Predicting Student Dropout and Academic Success
This project aims to predict student dropout and academic success in higher education, focusing on STEM fields. A machine learning model was developed using early academic performance and socioeconomic factors. The Random Forest model achieved over 90% test set accuracy.
- Python (>= 3.x)
- Libraries: pandas, numpy, sklearn, matplotlib, scipy
-
Clone the repository.
-
Upload the dataset.
-
Run the Python script.
- Data Loading and Preprocessing: The dataset is loaded and cleaned
- Model Training (Random Forest): A Random Forest classifier is trained on the data.
- Model Evaluation
- Accuracy: The model's accuracy is calculated
- Confusion Matrix: A confusion matrix is generated to visualize model performance.

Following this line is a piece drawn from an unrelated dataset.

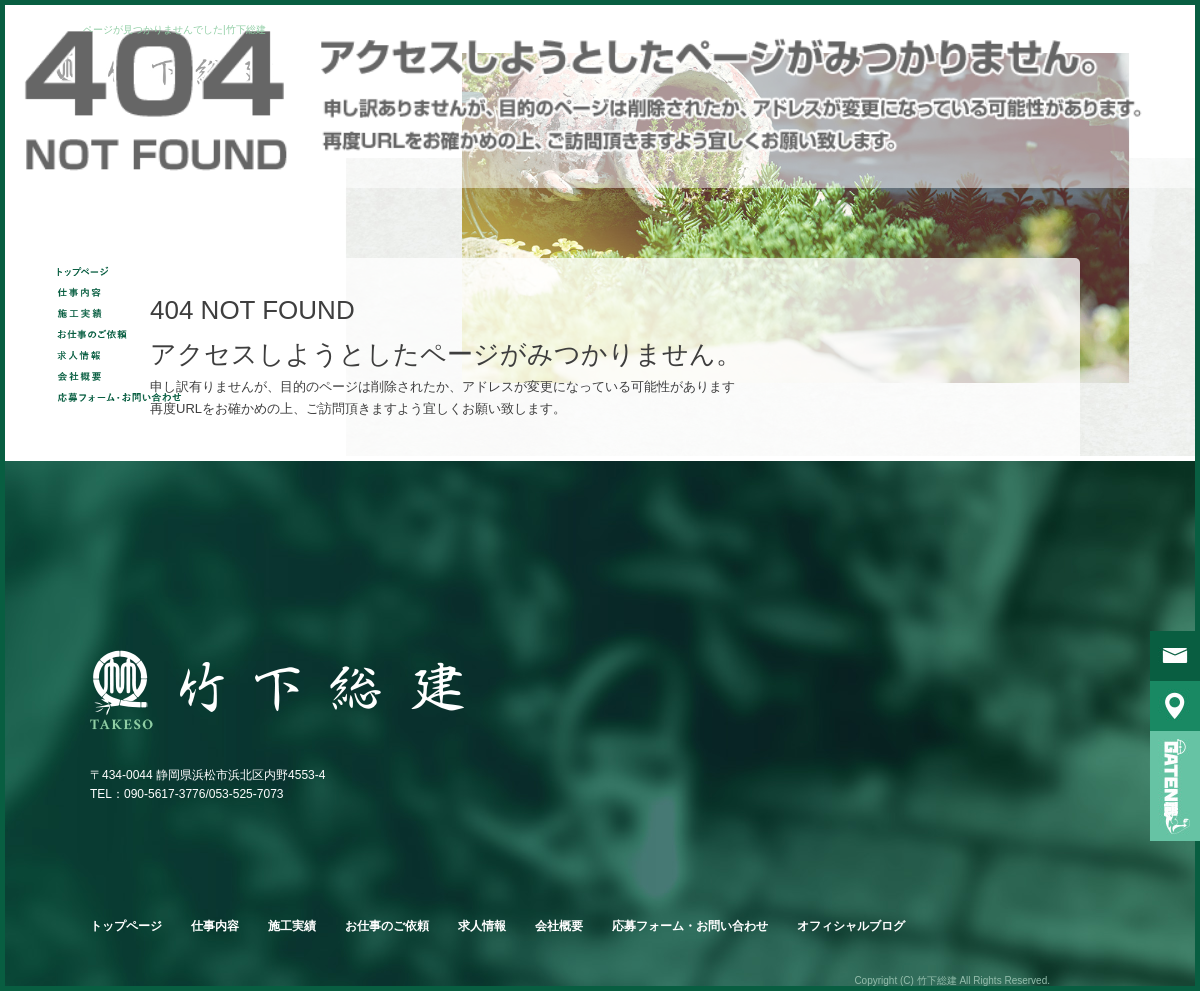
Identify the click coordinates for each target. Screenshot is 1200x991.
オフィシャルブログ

- ROC Curve: Receiver Operating Characteristic (ROC) curve is plotted to assess the model's ability to distinguish between classes
- Additional Analyses (Gender and Scholarship).
The model successfully predicts student success and dropout, offering early intervention opportunities to improve academic outcomes.
The project relies on several Python libraries for its implementation:
- pandas: Used for data manipulation and cleaning.
- numpy: Utilized for numerical operations and array manipulation.
- scikit-learn: Provides machine learning tools and algorithms.
- matplotlib: Used for data visualization and generating plots.
- scipy: Employed for statistical analyses and tests.